MATLAB: Dynamically generating an optimization problem

optimizationprogramming

I'm an infrequent MatLab user, so when I need it I tend to find an example and tailor it to my problem. I followed that approach recently in building a constrained optimization model.
I wrote several functions for a) calculating values b) evaluating constraints and c) the objective function.

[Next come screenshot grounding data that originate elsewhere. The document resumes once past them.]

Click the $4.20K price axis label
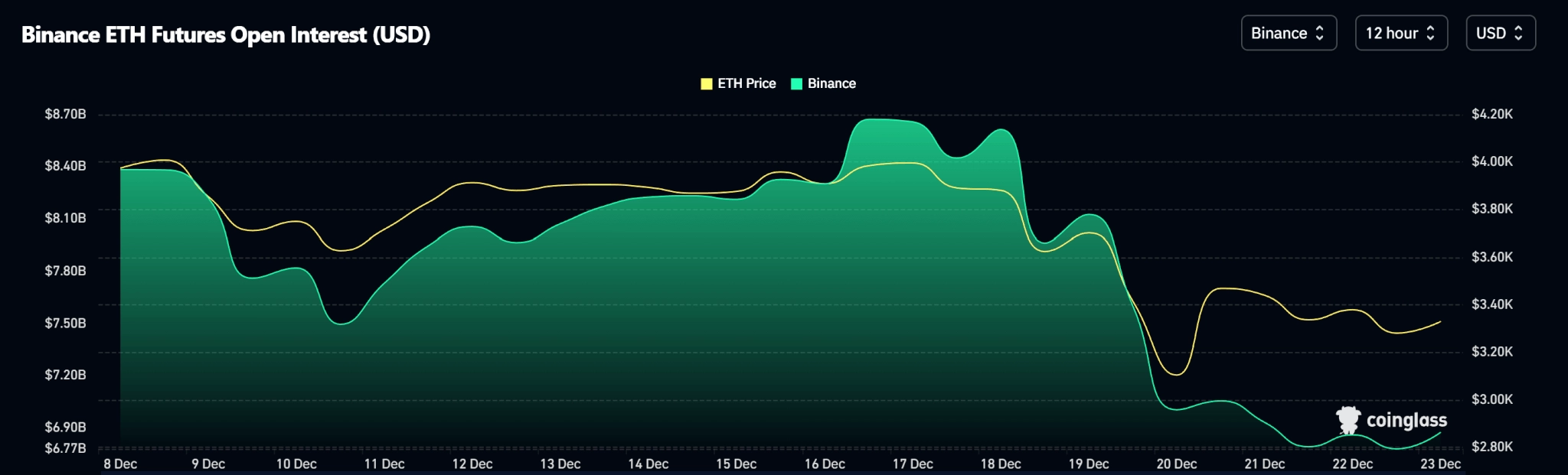 (x=1492, y=114)
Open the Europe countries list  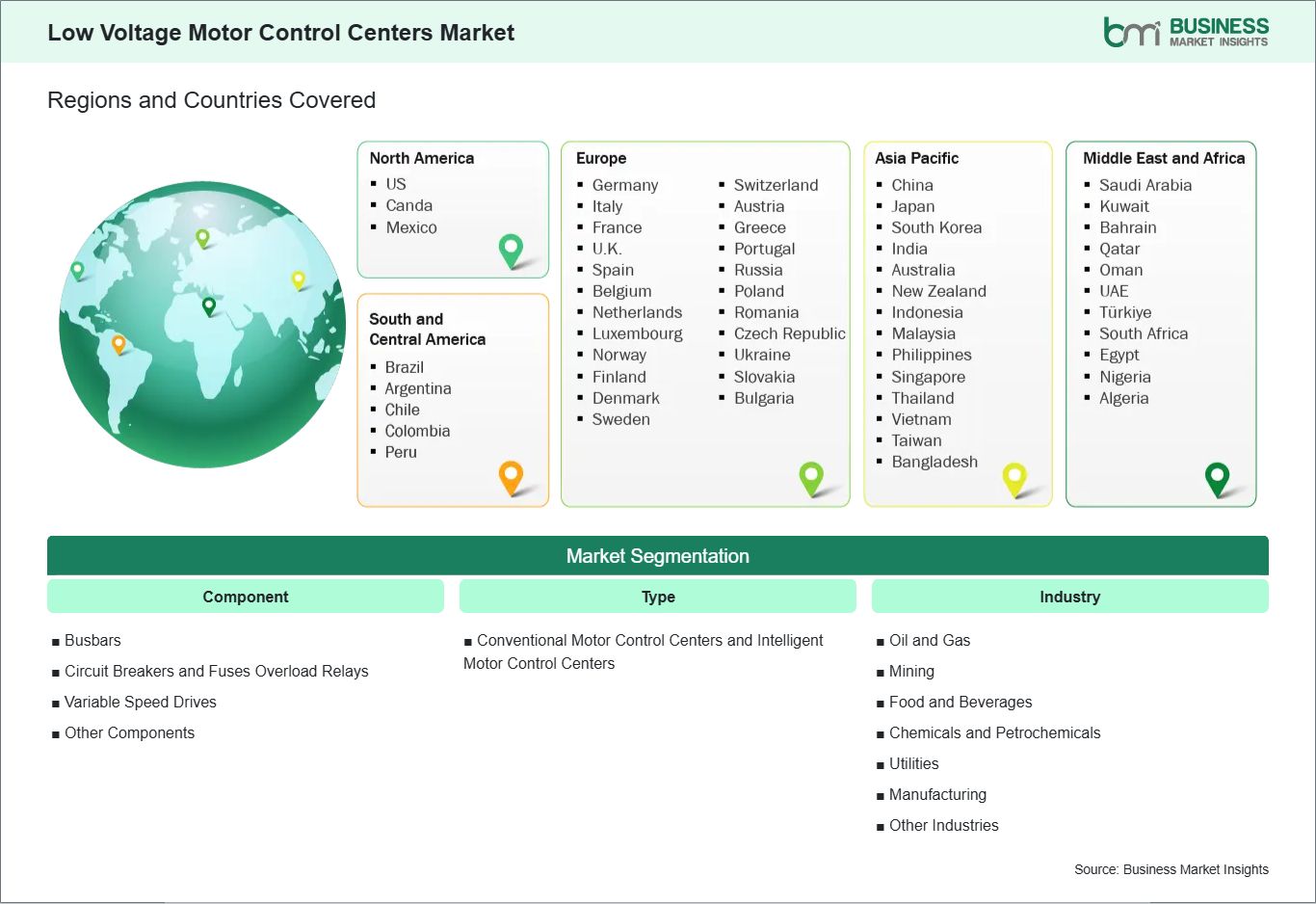point(705,323)
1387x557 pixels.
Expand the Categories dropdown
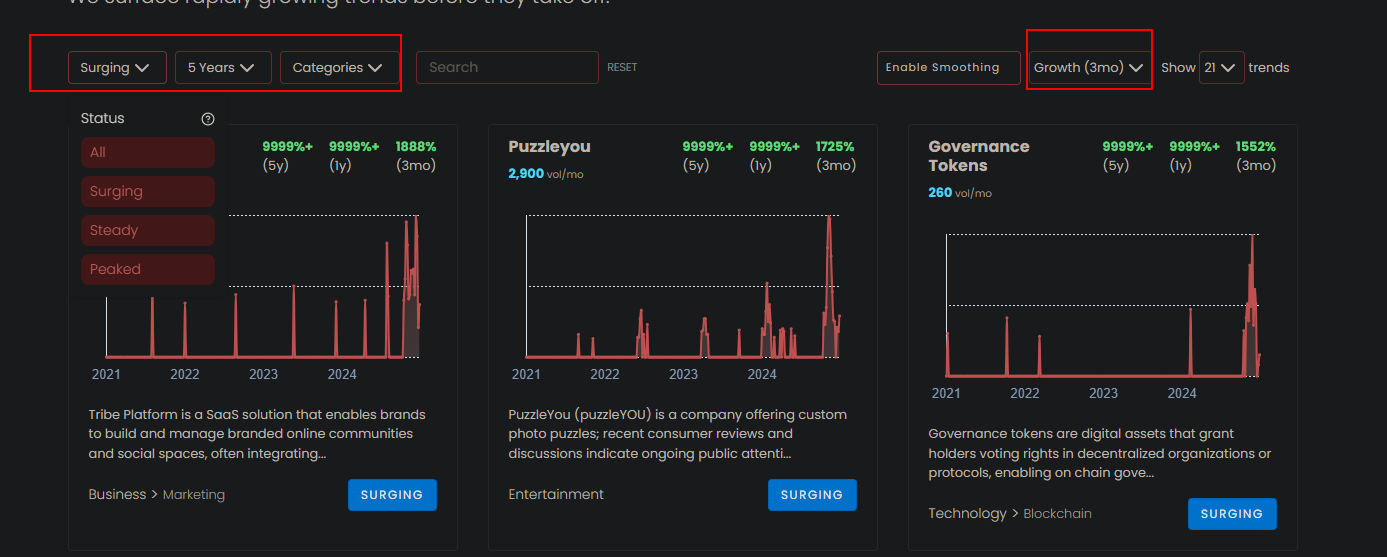(x=337, y=68)
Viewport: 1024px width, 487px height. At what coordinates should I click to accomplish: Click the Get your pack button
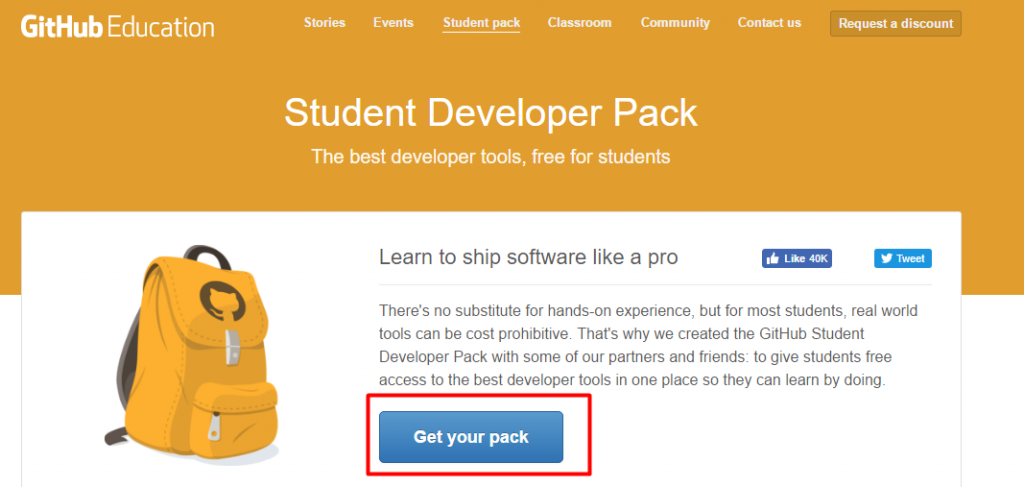click(471, 437)
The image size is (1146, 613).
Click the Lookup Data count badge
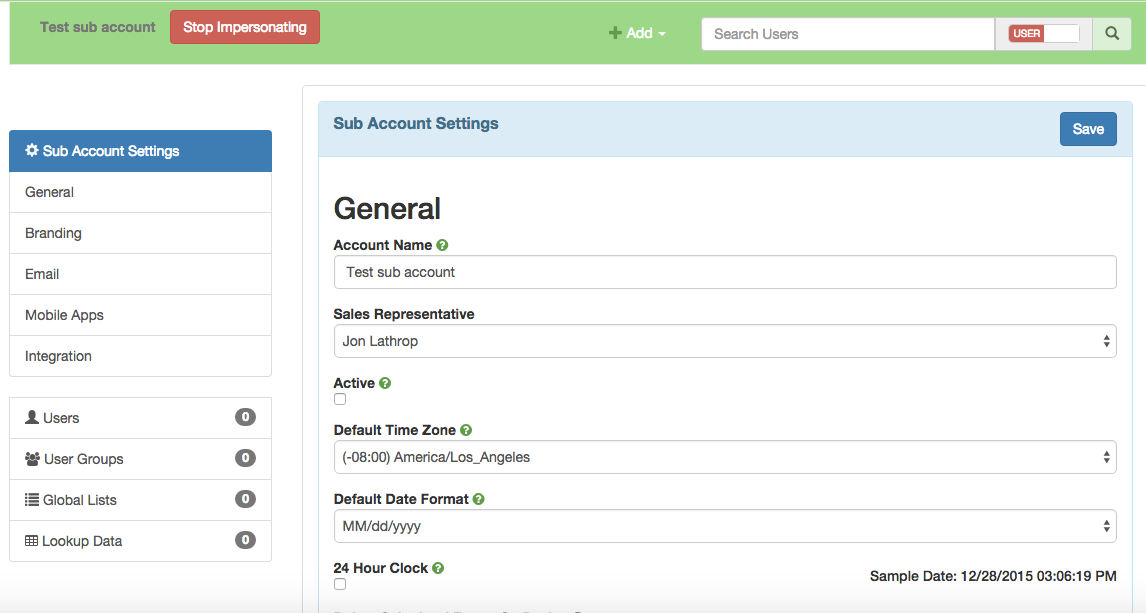pyautogui.click(x=245, y=541)
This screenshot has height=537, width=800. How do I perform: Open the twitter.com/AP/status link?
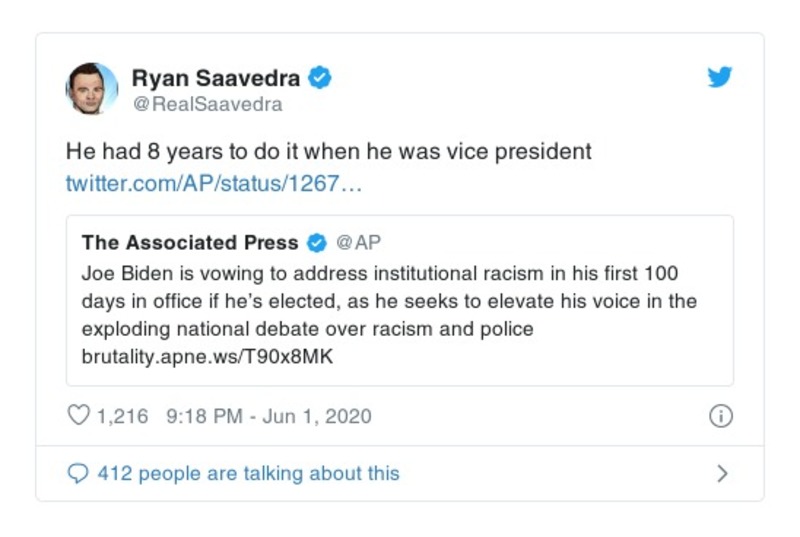coord(208,184)
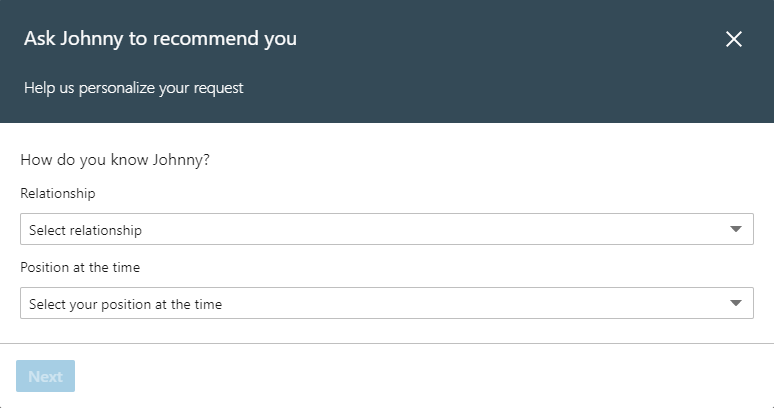
Task: Click the position dropdown arrow icon
Action: click(736, 304)
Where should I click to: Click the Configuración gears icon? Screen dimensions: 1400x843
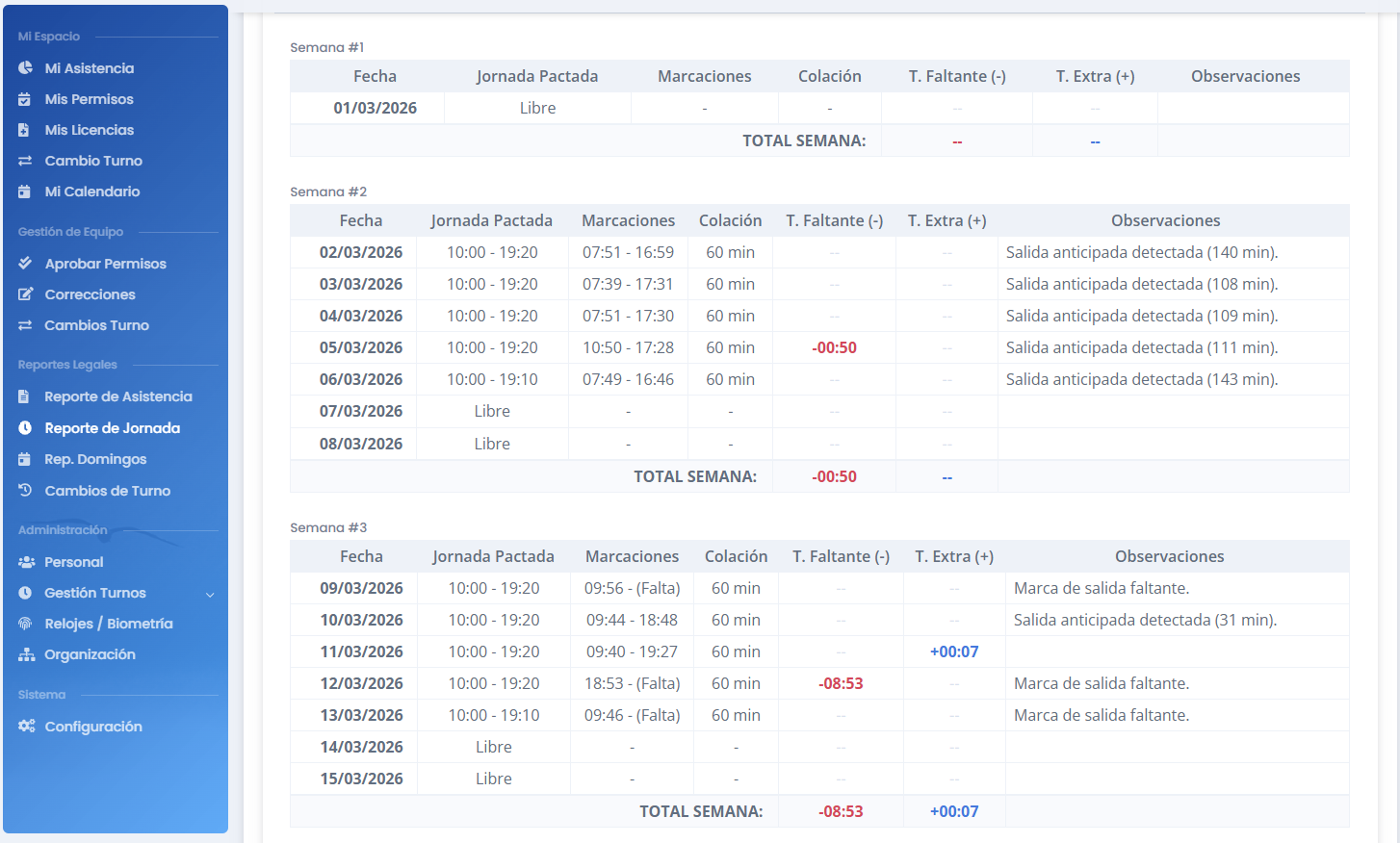(26, 727)
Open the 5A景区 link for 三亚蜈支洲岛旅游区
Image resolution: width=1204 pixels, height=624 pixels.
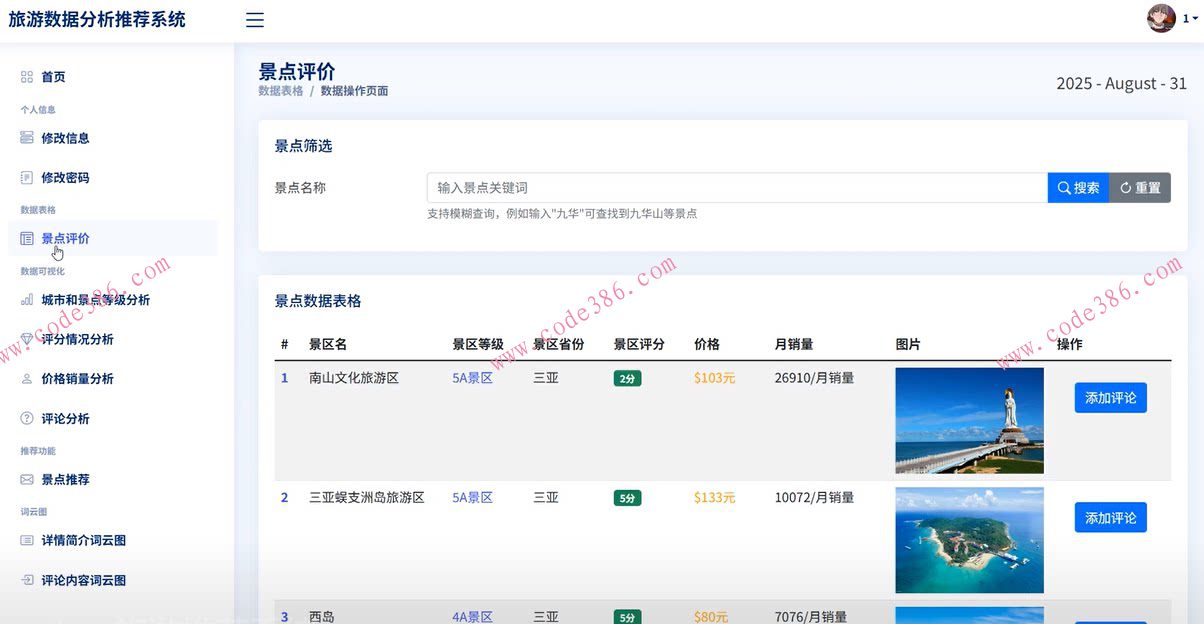472,497
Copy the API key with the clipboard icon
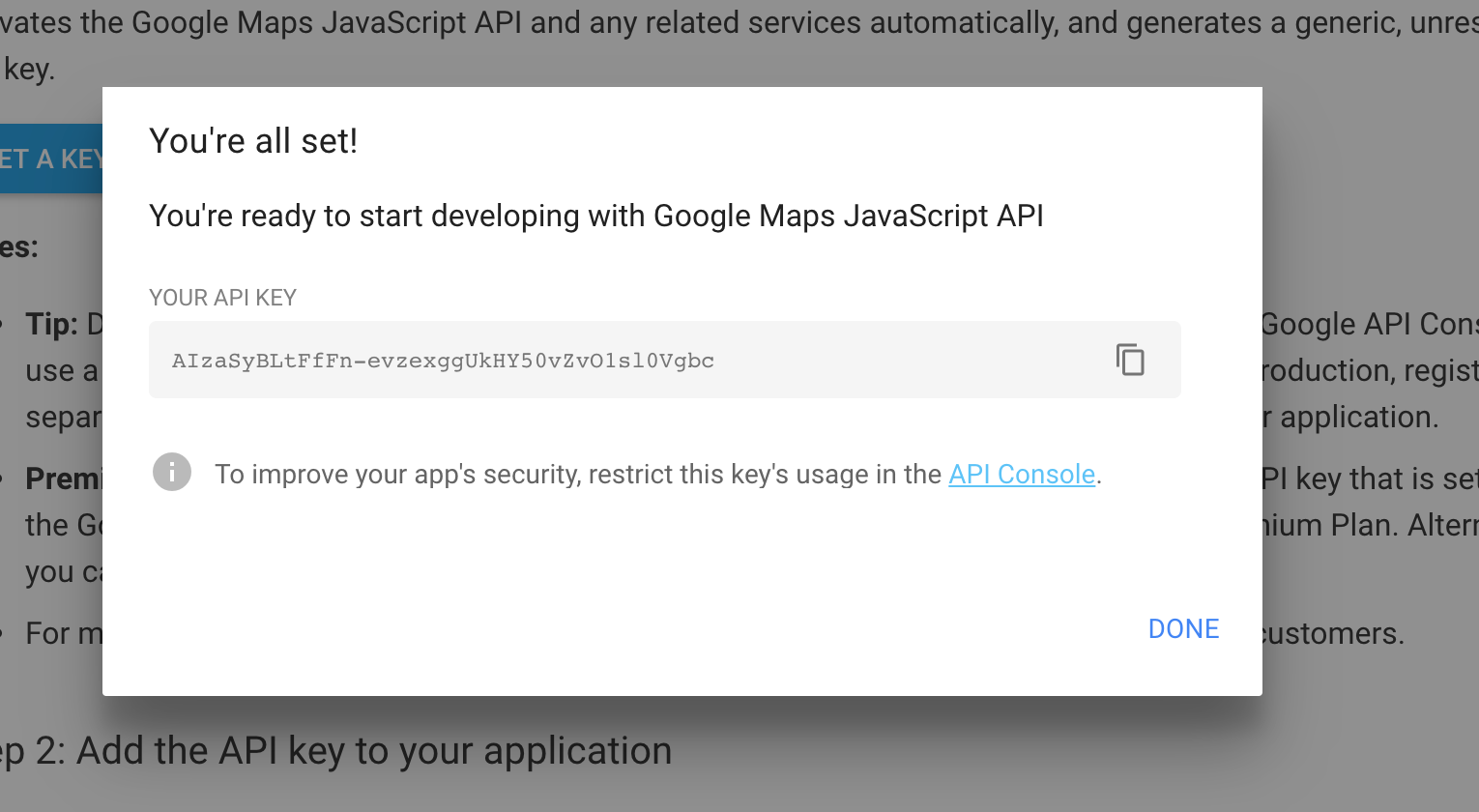The width and height of the screenshot is (1479, 812). coord(1130,360)
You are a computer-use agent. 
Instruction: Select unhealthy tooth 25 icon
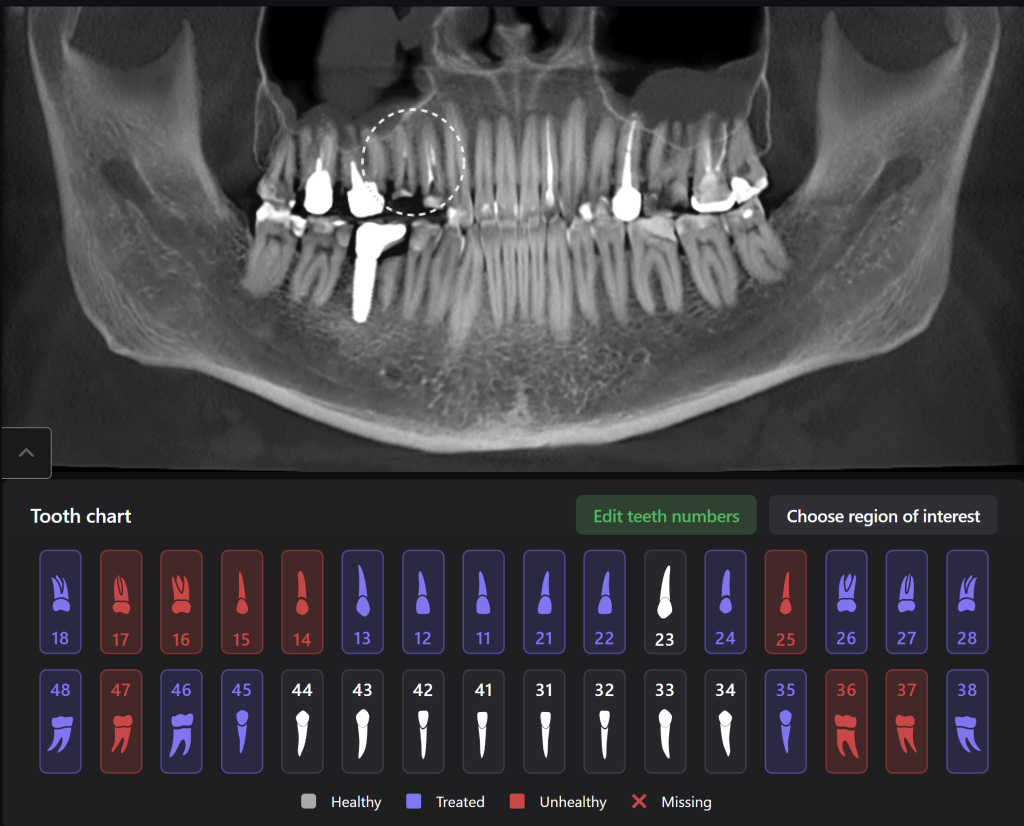tap(785, 602)
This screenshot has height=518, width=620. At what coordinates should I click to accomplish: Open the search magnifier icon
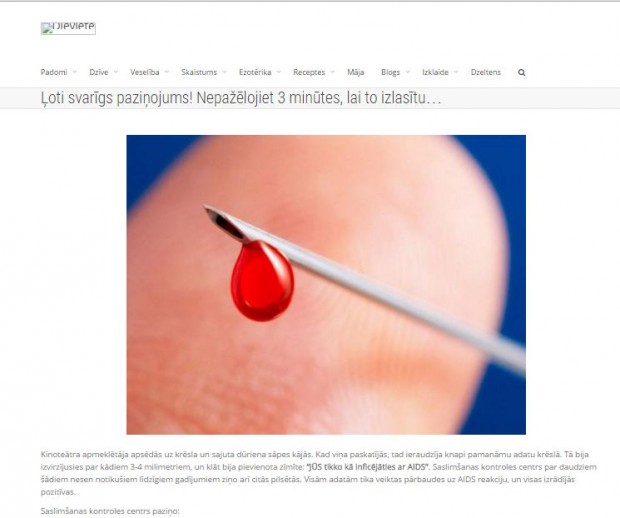click(522, 73)
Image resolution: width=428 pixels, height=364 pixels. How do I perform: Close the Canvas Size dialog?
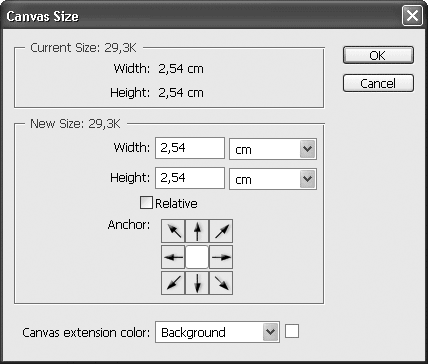412,16
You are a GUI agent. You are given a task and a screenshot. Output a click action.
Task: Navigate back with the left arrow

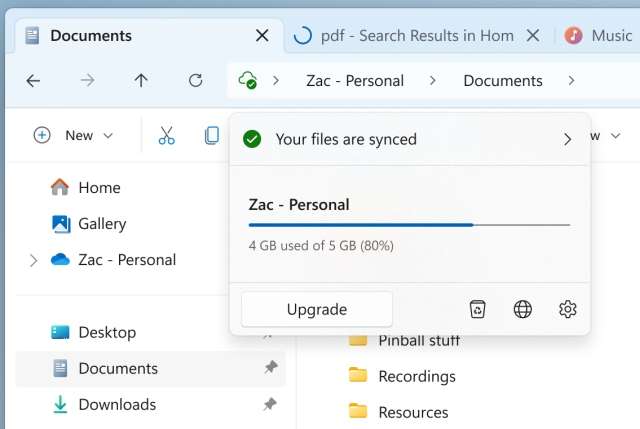(x=33, y=80)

My final script looked like this
x0 = [0,0,0,0,0;
0,0,0,0,0;
0,0,0,0,0;
0,0,0,0,0;
0,0,0,0,0;
0,0,0,0,0;
0,0,0,0,0;
0,0,0,0,0;
0,0,0,0,0;
0,0,0,0,0;
0,0,0,0,0;
0,0,0,0,0;
0,0,0,0,0;
0,0,0,0,0;
0,0,0,0,0;
0,0,0,0,0;
0,0,0,0,0;
0,0,0,0,0;
0,0,0,0,0;
0,0,0,0,0;
0,0,0,0,0;
0,0,0,0,0;
0,0,0,0,0];
lb = [0,0,0,0,0;
0,0,0,0,0;
0,0,0,0,0;
0,0,0,0,0;
0,0,0,0,0;
0,0,0,0,0;
0,0,0,0,0;
0,0,0,0,0;
0,0,0,0,0;
0,0,0,0,0;
0,0,0,0,0;
0,0,0,0,0;
0,0,0,0,0;
0,0,0,0,0;
0,0,0,0,0;
0,0,0,0,0;
0,0,0,0,0;
0,0,0,0,0;
0,0,0,0,0;
0,0,0,0,0;
0,0,0,0,0;
0,0,0,0,0;
0,0,0,0,0];
%at work version -release returns 2014b, and then the options are
%MaxFunEvals, MaxIter
%or on some computers, its 2017a, and then the options are
%MaxFunctionEvaluations, MaxIterations
version = evalc('version -release');
if strcmp(version,'2017a')
options = optimoptions(@fmincon,'Algorithm','active-set','MaxFunctionEvaluations',100000,'MaxIterations',100000);
else
options = optimoptions(@fmincon,'Algorithm','active-set','MaxFunEvals',100000,'MaxIter',100000);
end
p = gcp('nocreate'); % If no pool, do not create new one.
if isempty(p)
parpool;
end
ms = MultiStart('UseParallel', true);
problem = createOptimProblem('fmincon','objective',@carry_forward_objective,'nonlcon',@turbulence_constraints,'x0',x0,'lb',lb,'options',options);
[x,fval] = run(ms,problem,100)
This has worked well, but note that the problem is hard-coded…it's the same with the referenced functions @carry_forward_objective and @turbulence_constraints. In this case there are 23 rows and 5 columns of decision variables.
My challenge now is to generalize the process so that I can read in a variable number of rows (there will always be 5 columns) from a file that defines a problem and set up the optimization. I can use xlsread to get the data in, but am unsure how to proceed programmatically creating the functions/handles required to set up the problem. Can anyone point me in the right direction?
Thanks!

Best Answer

I assume the quantity that you are reading in is R and maybe also
sumBounds= [ 108.869; 111.567; 108.526; 99.412; 97.558];
the bounds on sum(X). If so, then a dimension-independent way to run what you have shown so far (i.e., neglecting the objective function) is as follows,
[m,n]=size(R);
x0=zeros(m,n);
lb=zeros(m,n);
ub=R;
A=kron(eye(n),ones(1,m));
b=sumBounds(:);
problem = createOptimProblem('fmincon','objective',?,...
'x0',x0,'lb',lb,'ub',ub,'A',A,'b',b,'options',options);
As Walter said, you can get rid of the nonlinear constraint function. The constraints you had there were not really nonlinear.